Europe is in turmoil. 
The Nazis have marched into the Rhineland.
In Russia, Stalin has unleashed his Great Terror.
Spain has erupted in civil war.

In Berlin, a young Englishwoman evades the Gestapo to deliver vital papers to a Jewish scientist. Within weeks, she is found dead in her Cambridge bedroom, a silver syringe clutched in her fingers.

In a London club, three senior members of the British establishment light the touch paper on a conspiracy that will threaten the very heart of government. Even the ancient colleges of Cambridge are not immune to political division. Dons and students must choose a side: right or left, where do you stand? 

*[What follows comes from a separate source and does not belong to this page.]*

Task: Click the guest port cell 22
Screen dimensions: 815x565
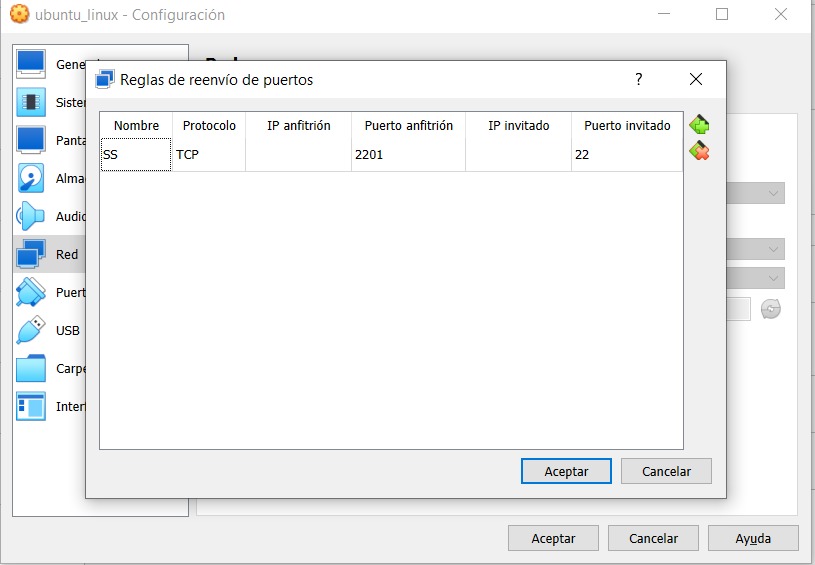Action: click(626, 155)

When a renowned member of the county set and his wife are found horribly murdered, a maverick history professor finds himself dragged into a world of espionage which, until now, he has only read about in books. But the deeper Thomas Wilde delves, the more he wonders whether the murders are linked to the death of the girl with the silver syringe - and, just as worryingly, to the scandal surrounding King Edward VIII and his mistress Wallis Simpson...

Set against the drumbeat of war and moving from Berlin to Cambridge, from Whitehall to the Kent countryside, and from the Fens to the Aragon Front in Spain, this big canvas international thriller marks the beginning of a major new series from bestselling author Rory Clements. 


My Thoughts:

This book was a bit of a challenge for me, I don't read very much historical fiction at all. It is something that I have always struggled with. It took me a while to settle into this book but once I was a couple of chapters in I was utterly absorbed and transported. 

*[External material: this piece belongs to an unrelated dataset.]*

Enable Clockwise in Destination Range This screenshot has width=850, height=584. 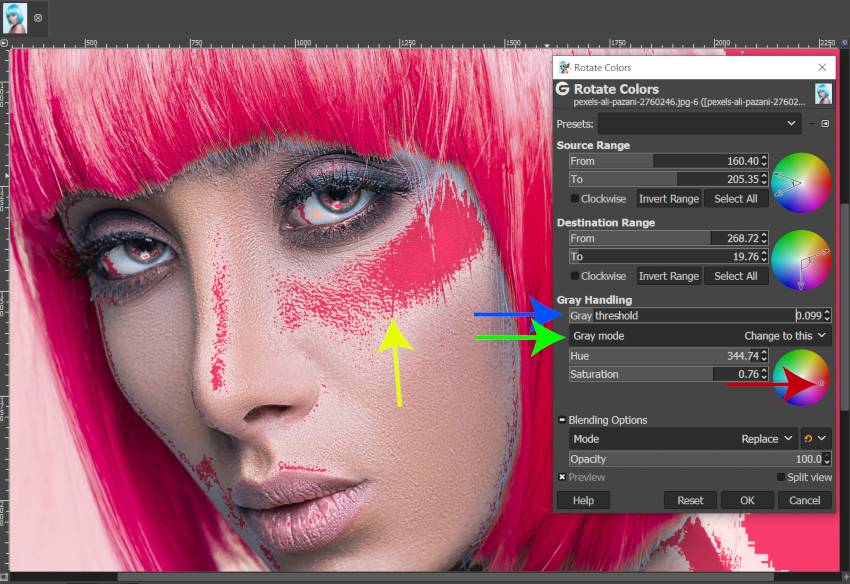(x=573, y=275)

Rory Clements has cleverly written this book in a way that is accessible to all readers. The plot is tight and the story rolls along at a steady pace. This book is set in 1936 and our main character is Thomas Wilde. He is a history professor and he manages to find himself embroiled in some calamities. A young girl has been found dead, a syringe found by her side. Elsewhere a well to do couple are found horribly murdered. Thomas Wilde can't help wondering if the two things are connected. 

Meanwhile on a national level there is more than a whiff of scandal as King Edward VIII has taken a mistress by the name of Wallis Simpson. This book is packed full of political intrigue. It is thrilling and exciting at the same time. 

Set at a time of unrest within the world of politics, this provided a perfect backdrop for this story and its many twists and turns. I am in awe about the sheer amount of research that goes in to writing a novel of this stature and I am pleased to hear that there will be a second book in the series. 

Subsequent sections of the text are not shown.